→ Saved entries:

%%

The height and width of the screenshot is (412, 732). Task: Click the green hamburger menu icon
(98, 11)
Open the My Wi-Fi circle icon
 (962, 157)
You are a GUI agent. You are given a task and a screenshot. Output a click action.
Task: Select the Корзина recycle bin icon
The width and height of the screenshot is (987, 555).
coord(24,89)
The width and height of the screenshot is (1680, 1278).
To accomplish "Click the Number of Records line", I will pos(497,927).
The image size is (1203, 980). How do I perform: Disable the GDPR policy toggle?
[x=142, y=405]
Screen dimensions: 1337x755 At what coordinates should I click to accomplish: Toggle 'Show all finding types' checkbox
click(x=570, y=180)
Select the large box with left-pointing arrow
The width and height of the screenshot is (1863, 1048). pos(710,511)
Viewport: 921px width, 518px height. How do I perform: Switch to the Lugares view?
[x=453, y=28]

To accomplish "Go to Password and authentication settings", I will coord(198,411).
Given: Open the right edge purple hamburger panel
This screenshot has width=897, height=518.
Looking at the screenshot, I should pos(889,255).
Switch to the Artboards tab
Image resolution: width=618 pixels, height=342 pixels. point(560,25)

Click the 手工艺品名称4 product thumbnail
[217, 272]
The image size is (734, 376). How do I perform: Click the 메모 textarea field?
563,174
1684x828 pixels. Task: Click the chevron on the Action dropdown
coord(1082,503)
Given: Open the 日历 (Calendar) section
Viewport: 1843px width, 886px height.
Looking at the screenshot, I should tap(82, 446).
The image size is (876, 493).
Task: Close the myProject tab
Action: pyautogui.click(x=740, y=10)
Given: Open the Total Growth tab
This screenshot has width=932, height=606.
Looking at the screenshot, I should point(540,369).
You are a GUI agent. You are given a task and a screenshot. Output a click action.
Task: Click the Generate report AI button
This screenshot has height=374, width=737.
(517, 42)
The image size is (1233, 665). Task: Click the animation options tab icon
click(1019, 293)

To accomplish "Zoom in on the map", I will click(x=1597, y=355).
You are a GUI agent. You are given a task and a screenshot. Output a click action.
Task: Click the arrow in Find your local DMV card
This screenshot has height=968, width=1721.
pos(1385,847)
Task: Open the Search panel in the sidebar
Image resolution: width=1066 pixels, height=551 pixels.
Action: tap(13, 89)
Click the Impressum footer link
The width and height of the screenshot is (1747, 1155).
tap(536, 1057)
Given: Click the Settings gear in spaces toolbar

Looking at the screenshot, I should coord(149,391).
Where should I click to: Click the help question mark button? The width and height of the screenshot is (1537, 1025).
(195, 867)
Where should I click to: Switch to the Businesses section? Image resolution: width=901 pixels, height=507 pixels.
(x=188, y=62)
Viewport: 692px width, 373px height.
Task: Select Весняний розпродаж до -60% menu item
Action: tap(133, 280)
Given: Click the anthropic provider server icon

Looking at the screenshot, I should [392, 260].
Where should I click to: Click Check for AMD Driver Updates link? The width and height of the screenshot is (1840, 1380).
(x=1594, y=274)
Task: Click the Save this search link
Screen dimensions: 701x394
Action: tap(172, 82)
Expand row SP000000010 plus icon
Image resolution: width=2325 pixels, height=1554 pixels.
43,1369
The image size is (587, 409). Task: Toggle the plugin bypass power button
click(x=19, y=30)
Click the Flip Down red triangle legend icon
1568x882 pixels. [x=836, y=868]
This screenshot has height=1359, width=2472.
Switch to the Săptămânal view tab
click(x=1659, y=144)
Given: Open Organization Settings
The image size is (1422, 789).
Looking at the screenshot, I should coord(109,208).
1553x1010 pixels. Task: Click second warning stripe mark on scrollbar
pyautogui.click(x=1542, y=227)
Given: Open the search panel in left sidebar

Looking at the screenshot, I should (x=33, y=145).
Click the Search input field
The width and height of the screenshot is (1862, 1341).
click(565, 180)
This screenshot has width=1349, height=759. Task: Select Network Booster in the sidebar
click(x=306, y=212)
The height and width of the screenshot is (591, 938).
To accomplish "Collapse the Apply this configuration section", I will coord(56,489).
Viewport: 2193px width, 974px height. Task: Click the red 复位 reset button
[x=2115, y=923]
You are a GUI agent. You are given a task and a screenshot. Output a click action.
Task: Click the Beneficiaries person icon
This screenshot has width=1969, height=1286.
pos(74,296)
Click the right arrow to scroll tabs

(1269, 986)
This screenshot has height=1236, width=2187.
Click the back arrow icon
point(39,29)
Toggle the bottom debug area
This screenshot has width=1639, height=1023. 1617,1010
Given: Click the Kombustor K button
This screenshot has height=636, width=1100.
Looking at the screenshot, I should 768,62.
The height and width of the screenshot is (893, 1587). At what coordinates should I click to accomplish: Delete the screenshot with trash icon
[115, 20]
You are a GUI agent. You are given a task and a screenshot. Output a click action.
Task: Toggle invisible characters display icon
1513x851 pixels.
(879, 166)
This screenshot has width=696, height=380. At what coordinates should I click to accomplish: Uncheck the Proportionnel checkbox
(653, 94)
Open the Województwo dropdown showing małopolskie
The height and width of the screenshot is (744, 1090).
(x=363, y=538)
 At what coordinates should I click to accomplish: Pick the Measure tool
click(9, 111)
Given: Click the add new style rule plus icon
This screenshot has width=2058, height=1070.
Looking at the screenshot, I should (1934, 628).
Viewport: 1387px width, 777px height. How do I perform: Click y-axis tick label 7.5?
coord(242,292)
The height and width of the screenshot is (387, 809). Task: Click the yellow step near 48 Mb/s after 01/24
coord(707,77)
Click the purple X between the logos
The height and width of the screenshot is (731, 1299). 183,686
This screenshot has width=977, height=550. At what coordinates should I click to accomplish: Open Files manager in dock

%%

→ TASK REQUIREMENTS:
Transcribe the entries above word for word, from the first line through the line containing "Task: Click the Generate report AI button", and nothing else.

→ RESPONSE AREA:
The height and width of the screenshot is (412, 732). Task: Click the green hamburger menu icon
(98, 11)
Open the My Wi-Fi circle icon
 (962, 157)
You are a GUI agent. You are given a task and a screenshot. Output a click action.
Task: Select the Корзина recycle bin icon
The width and height of the screenshot is (987, 555).
coord(24,89)
The width and height of the screenshot is (1680, 1278).
To accomplish "Click the Number of Records line", I will pos(497,927).
The image size is (1203, 980). How do I perform: Disable the GDPR policy toggle?
[x=142, y=405]
Screen dimensions: 1337x755 At what coordinates should I click to accomplish: Toggle 'Show all finding types' checkbox
click(x=570, y=180)
Select the large box with left-pointing arrow
The width and height of the screenshot is (1863, 1048). pos(710,511)
Viewport: 921px width, 518px height. How do I perform: Switch to the Lugares view?
[x=453, y=28]

To accomplish "Go to Password and authentication settings", I will coord(198,411).
Given: Open the right edge purple hamburger panel
This screenshot has width=897, height=518.
Looking at the screenshot, I should pos(889,255).
Switch to the Artboards tab
Image resolution: width=618 pixels, height=342 pixels. point(560,25)

Click the 手工艺品名称4 product thumbnail
[217, 272]
The image size is (734, 376). How do I perform: Click the 메모 textarea field?
563,174
1684x828 pixels. Task: Click the chevron on the Action dropdown
coord(1082,503)
Given: Open the 日历 (Calendar) section
Viewport: 1843px width, 886px height.
Looking at the screenshot, I should tap(82, 446).
The image size is (876, 493).
Task: Close the myProject tab
Action: pyautogui.click(x=740, y=10)
Given: Open the Total Growth tab
This screenshot has width=932, height=606.
Looking at the screenshot, I should point(540,369).
You are a GUI agent. You are given a task and a screenshot. Output a click action.
Task: Click the Generate report AI button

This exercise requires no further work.